How to Master Finviz Screener for Growth Stocks [Step-by-Step Guide]
The Finviz screener for growth stocks is fast, free, and widely used, but most investors run it with the wrong filters and end up researching 200 names when 15 would have been enough. This step-by-step guide shows you how to configure the Finviz screener specifically for growth stock discovery, what each filter actually captures, and the three structural gaps you need to fill with a second tool before making any investment decision.

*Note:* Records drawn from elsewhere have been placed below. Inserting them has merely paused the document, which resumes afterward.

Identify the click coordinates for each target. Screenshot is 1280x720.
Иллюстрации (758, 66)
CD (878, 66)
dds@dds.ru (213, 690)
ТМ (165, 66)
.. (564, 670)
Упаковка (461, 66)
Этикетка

Finviz covers approximately 8,500 U.S.-listed equities. Its screener interface is among the fastest available for initial filtering, and the fundamental tab has enough growth-related metrics to do useful first-pass work.
Key Takeaways
- The Finviz screener for growth stocks works best as a first-pass filter: fast, accessible, sufficient for an initial shortlist of 20 to 40 U.S. names.
- Finviz does not offer ROIC, Piotroski F-Score, or 3-year revenue CAGR, three of the most predictive growth quality indicators available.
- The PE ratio in Finviz uses trailing earnings and can be misleading for high-growth pre-profit companies; always cross-check against forward earnings estimates.
- International exchanges are completely absent from Finviz, regardless of whether you use the free or Elite tier.
- A two-platform workflow, Finviz for speed, ValueMarkers for depth, produces better-qualified shortlists than either tool alone.
- EBITDA, CAGR, EPS, and penny stock definitions all matter when interpreting Finviz results; this guide covers each.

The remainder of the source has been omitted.